I found community without even really having to look for it, just by bringing my banjo on the subway every day.
— Johanna Wacker & Acelia
Her collaborator, Acelia, came from a different corner of the South. Growing up in Charlottesville, Virginia, with parents from Boston and Arizona, she describes herself without the "interesting background" of Johanna's bicultural roots—yet there's a parallel. She, too, discovered songwriting at fifteen. She, too, used music as a lifeline, particularly when the pandemic arrived. "Songwriting definitely saved me during that time," Acelia says simply. There's no melodrama in the statement, just the matter-of-fact recognition that for certain people, music isn't a hobby or a career path—it's the thing that keeps you tethered to yourself.

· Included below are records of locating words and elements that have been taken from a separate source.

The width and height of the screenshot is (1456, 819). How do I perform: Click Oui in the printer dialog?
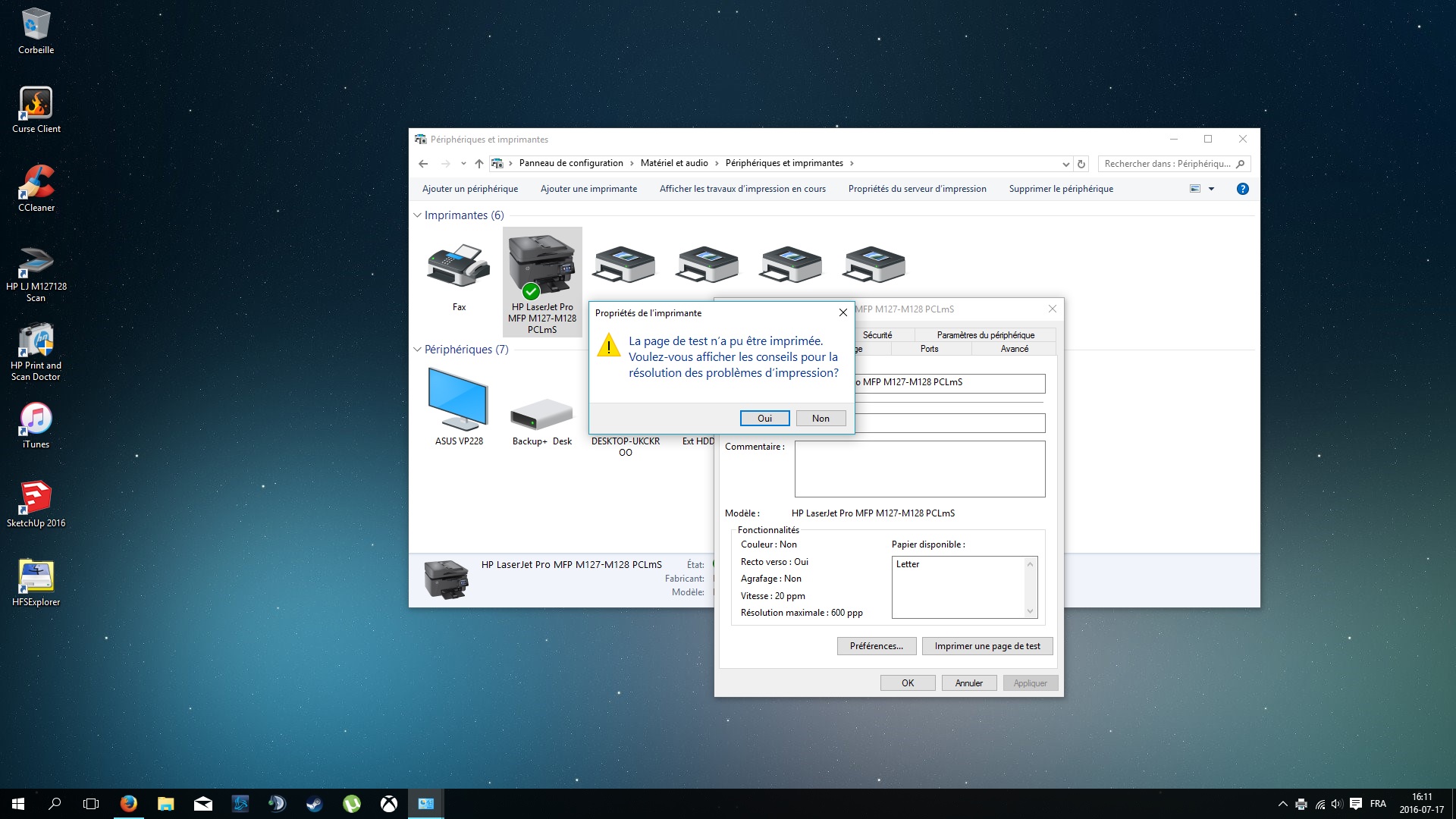764,419
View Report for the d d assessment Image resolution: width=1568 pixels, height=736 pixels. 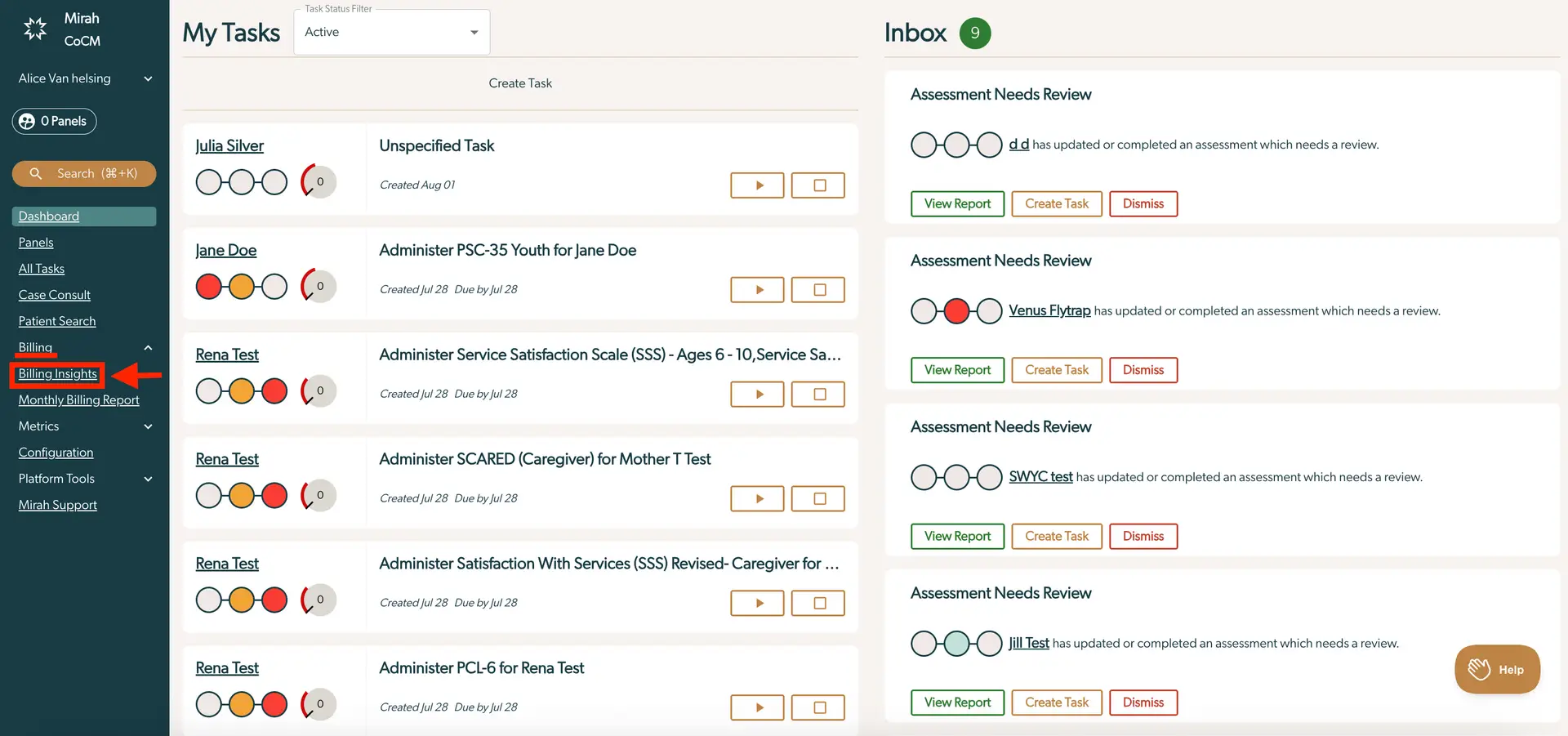957,203
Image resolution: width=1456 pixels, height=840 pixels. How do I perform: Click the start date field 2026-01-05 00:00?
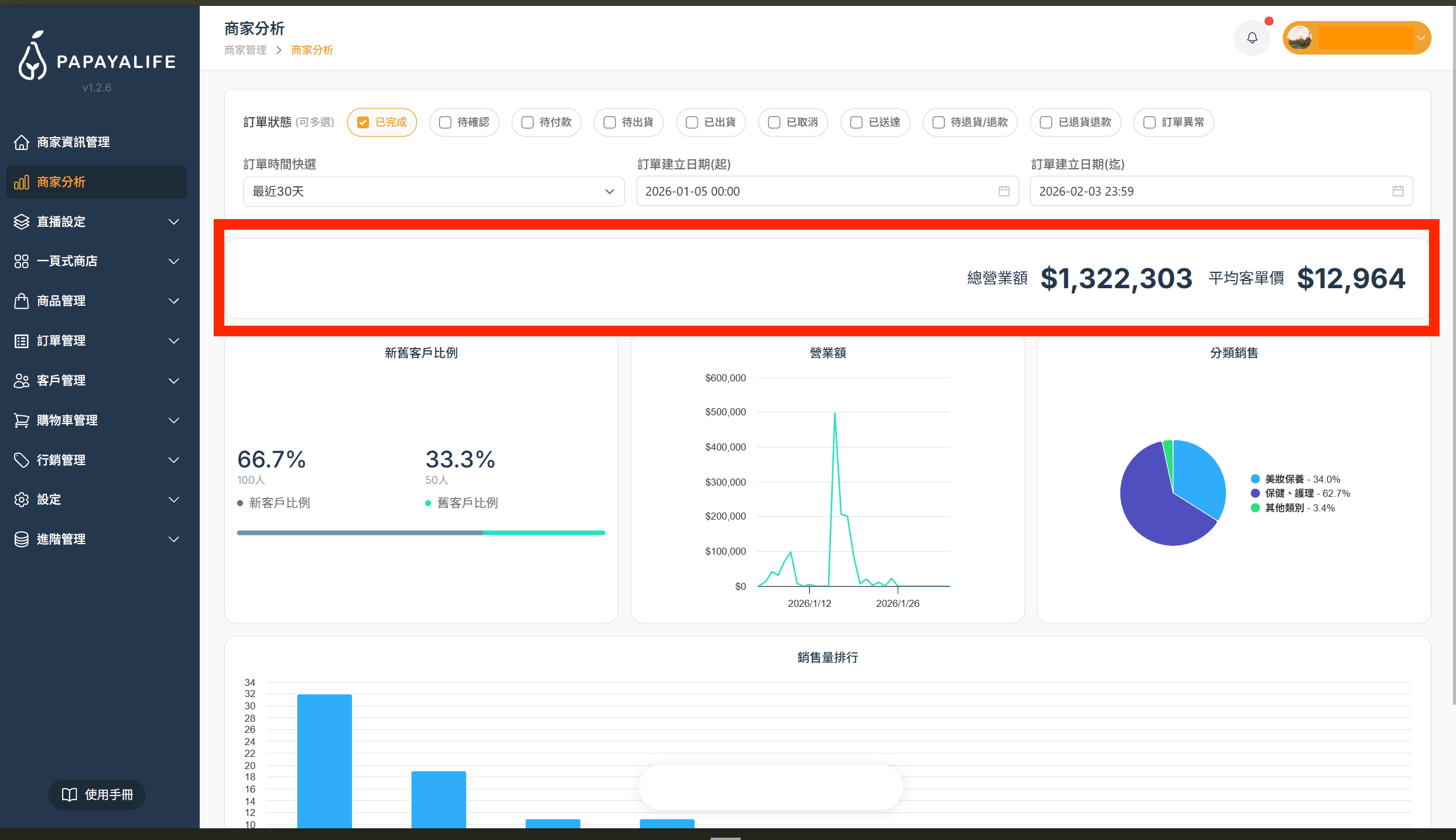814,192
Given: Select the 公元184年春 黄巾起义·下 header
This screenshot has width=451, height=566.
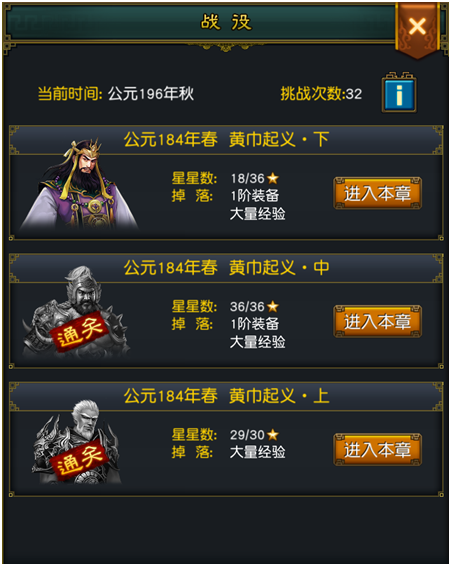Looking at the screenshot, I should pyautogui.click(x=226, y=139).
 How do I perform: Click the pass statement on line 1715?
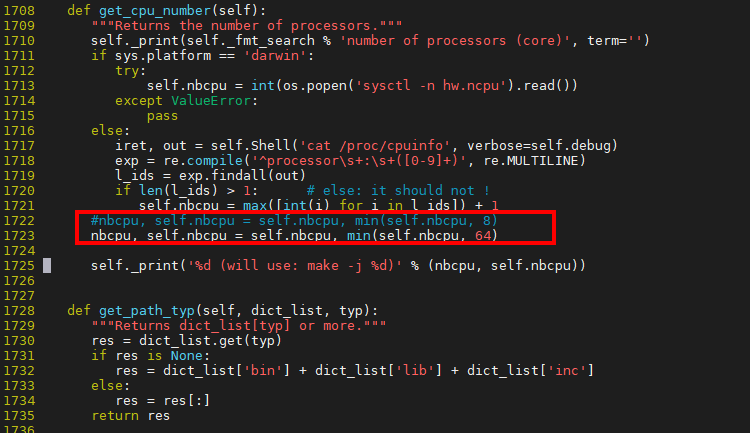(163, 116)
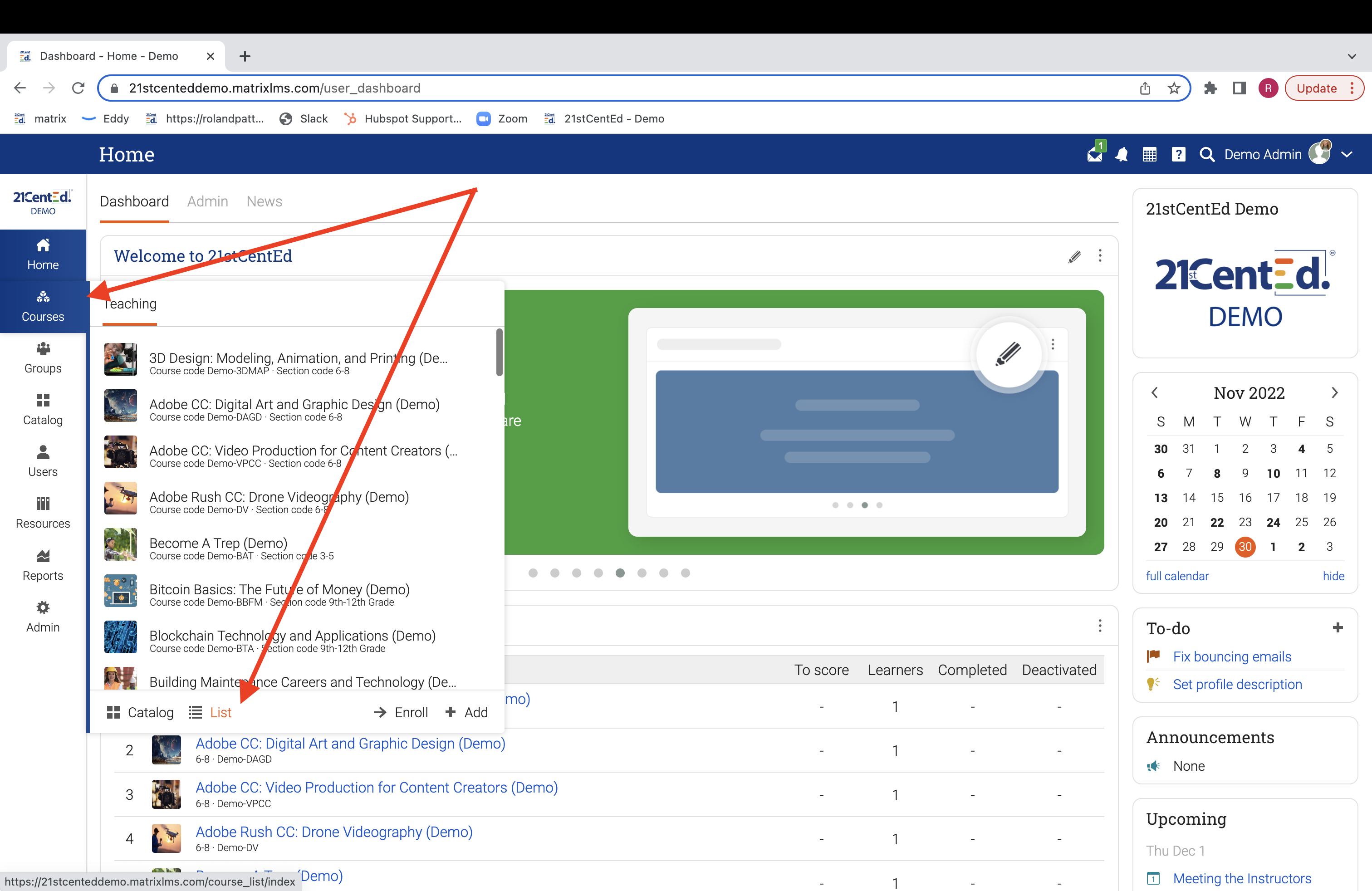Screen dimensions: 1372x891
Task: Click the search magnifier icon
Action: pyautogui.click(x=1206, y=154)
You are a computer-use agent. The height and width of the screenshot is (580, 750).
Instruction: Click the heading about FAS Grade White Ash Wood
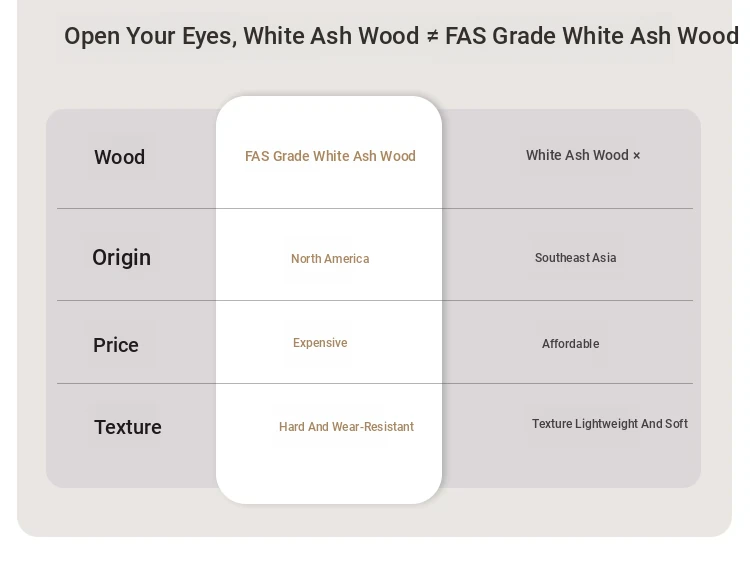point(401,36)
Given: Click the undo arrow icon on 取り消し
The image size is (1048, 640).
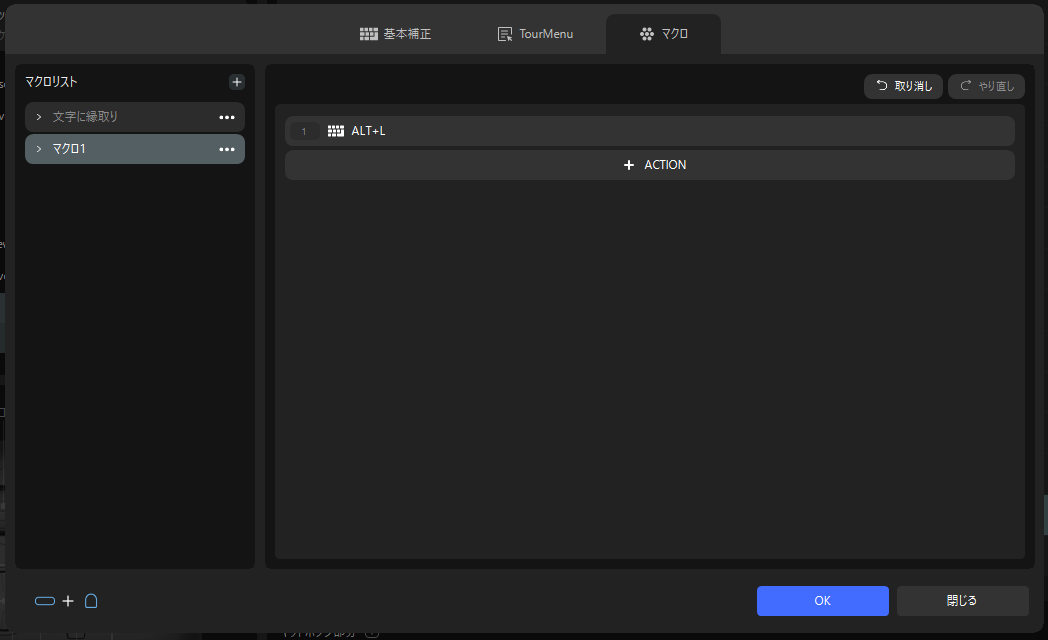Looking at the screenshot, I should [882, 86].
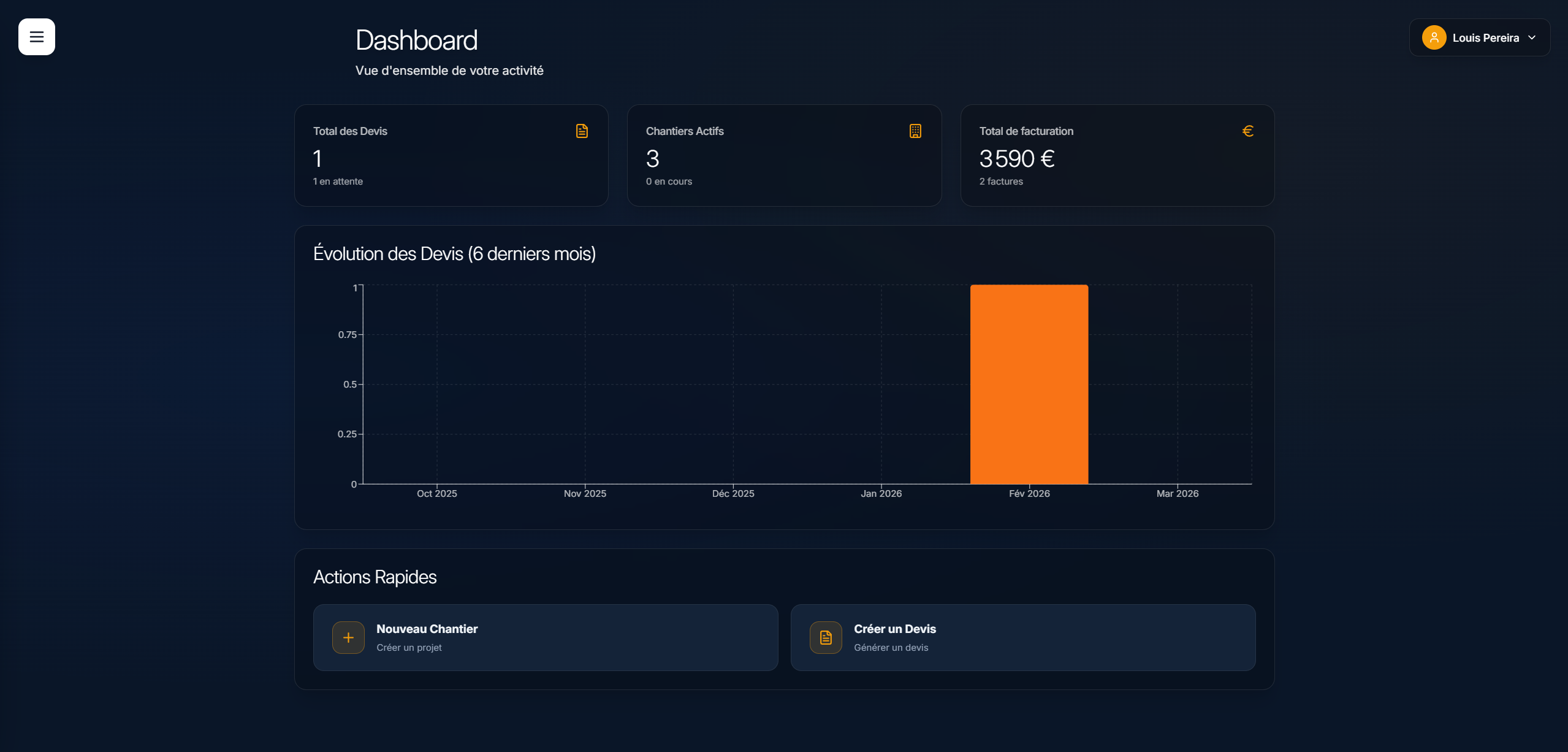Image resolution: width=1568 pixels, height=752 pixels.
Task: Click the 3590 € facturation total
Action: click(x=1016, y=159)
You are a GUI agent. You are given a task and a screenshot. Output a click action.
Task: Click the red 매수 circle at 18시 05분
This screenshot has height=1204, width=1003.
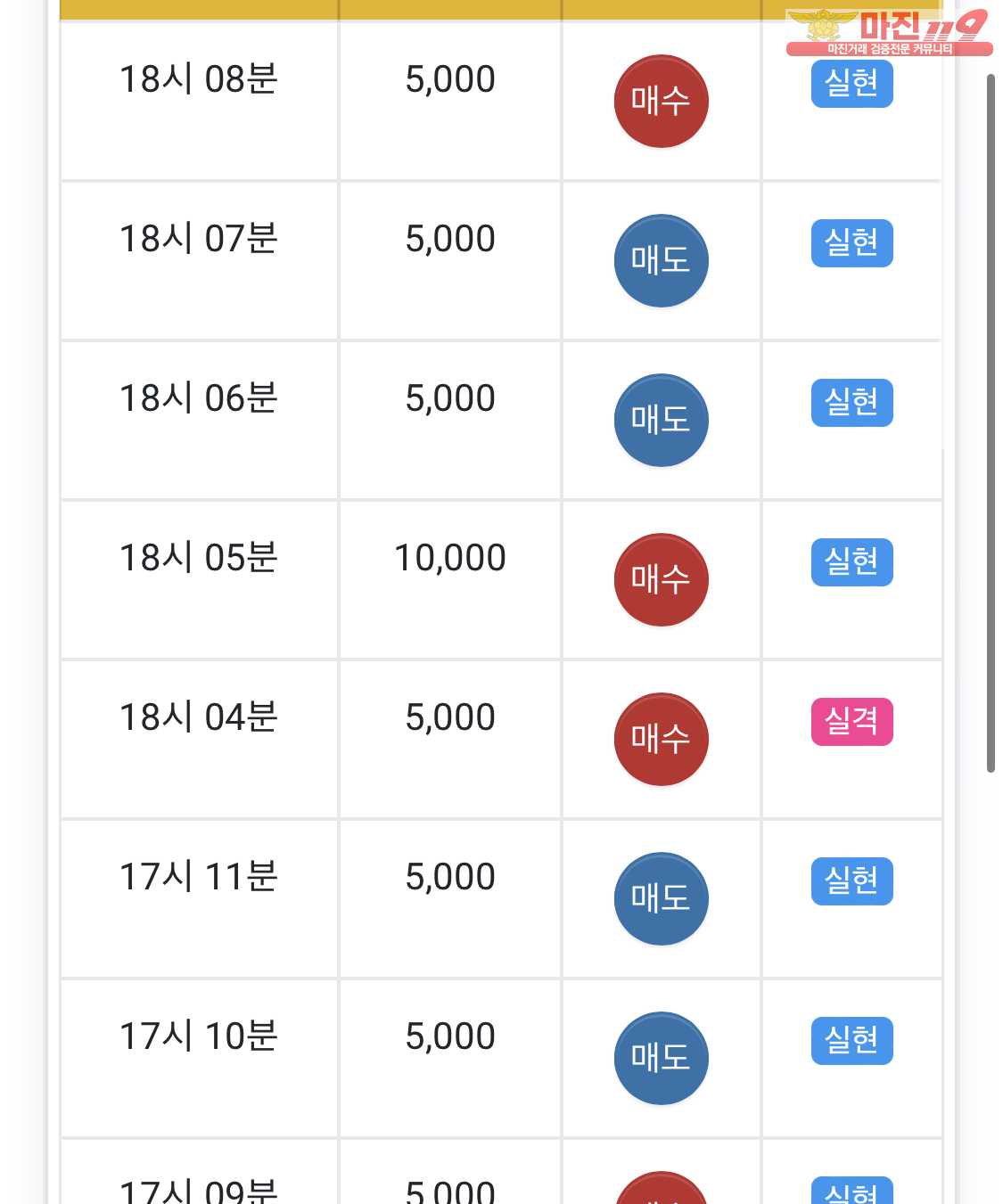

What makes this conversation with Camden resonate is the absence of self-mythology. These aren't artists constructing a narrative about "going back to roots" or discovering folk music through some romantic lens. Johanna's connection to Appalachian folk is genetic and intentional. Acelia's is geographical and emotional. Together, they're making music that honors these traditions without genuflecting to them, that draws from country, folk, and alternative influences without feeling like a museum piece.
The technical mastery is there—Johanna's primary focus on banjo shows in her instrumental work—but it never overshadows the songwriting, which remains the through-line of both artists' creative lives. This is folk music for people who actually have something to say, not just something to preserve.
For anyone exhausted by the performative nature of so much contemporary roots music, the full episode is essential listening. Johanna Wacker and Acelia remind us that the best artists are the ones who can't help but make music—because they're trying to understand something fundamental about themselves and the world they come from.